Document Type

Working Paper

Publication Date

2016

Center/Program

Center for Contract and Economic Organization

Center/Program

Center for Law and Economic Studies

Abstract

When a contract is breached the law in most jurisdictions provides some version of the aphorism that the non-breaching party should be made whole. Application of the aphorism has proven problematic, particularly for anticipatory repudiations. This paper argues for a general principle that should guide application — the contract is an asset and the problem is one of valuation of the change in value of that asset at the time of the breach. This provides a framework that will help clear up some conceptual problems in damage assessment. The focus is on direct damages, not consequential damages. The paper begins with the simplest case in which the breach occurs at the time of performance. Even in that case there is some controversy as to whether post-breach facts (e.g., changes in market conditions) should be taken into account. In the United States, for instance, some commentators argue that there is a conflict between UCC §2-706 (cover) and 2-708(1) (contract/market differential). The conflict is resolved if, instead of viewing the two as alternatives, we view cover as evidence of the value at the time of the breach.
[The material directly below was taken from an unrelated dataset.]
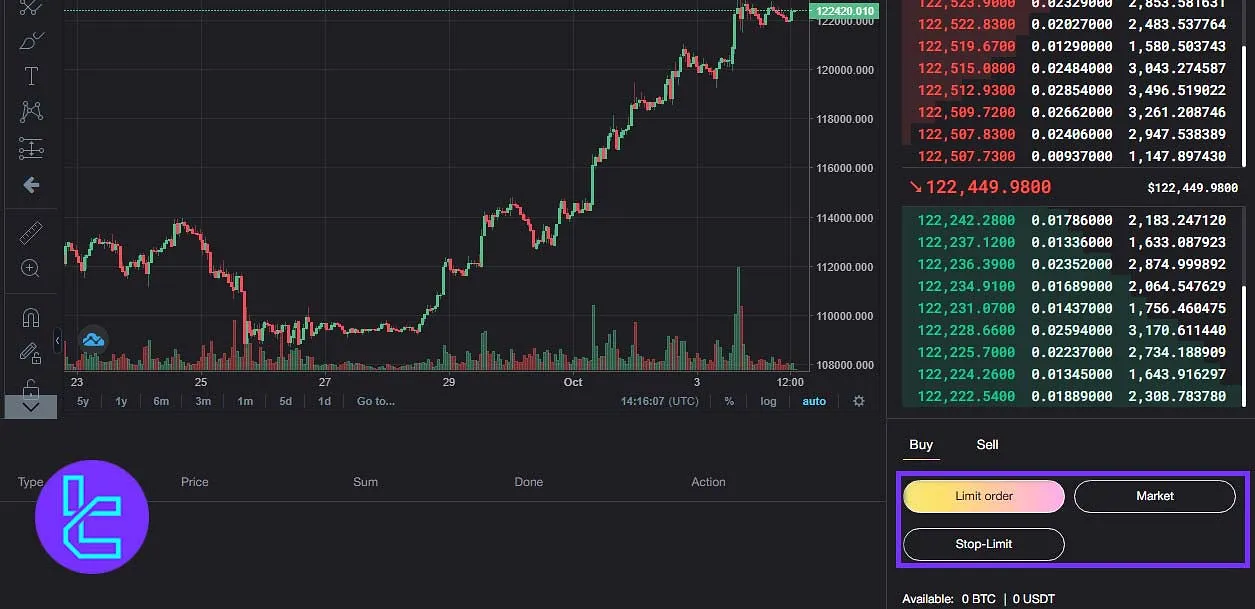Screen dimensions: 1255x609
Task: Activate the Zoom In tool
Action: [31, 268]
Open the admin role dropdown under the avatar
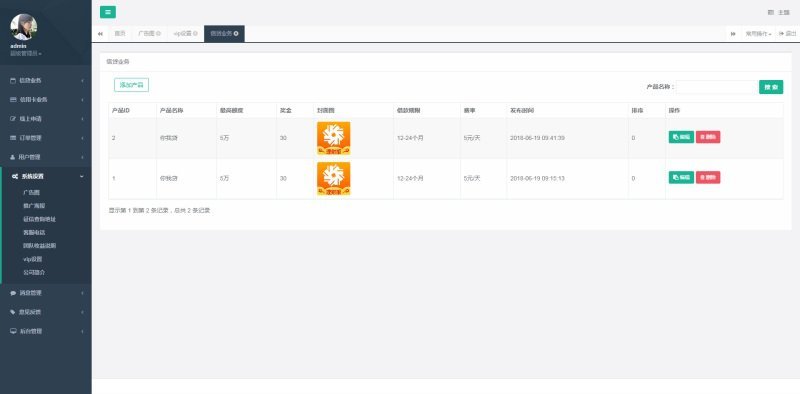This screenshot has height=394, width=800. click(x=26, y=54)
Long-term contracts present two different issues, the breach of a single installment and the anticipatory repudiation of a contract with many years yet to run. The latter problem is exacerbated if the contract includes such complicating factors as take-or-pay clauses, price adjustment mechanisms, and early termination options. The value of the contract at the time of the repudiation would reflect both the expected future stream of income (lost profits) and the efforts of the counterparty to adapt if performance ceased (mitigation). Cases of this sort often arise in international arbitrations. A State might, for example, grant a concession to exploit an oil field and, after the development has been successful, it could try to recapture some, or all, of the value, perhaps by imposing taxes or by an out-and-out expropriation. The basic damage principle — valuation at the time of the repudiation — remains the same.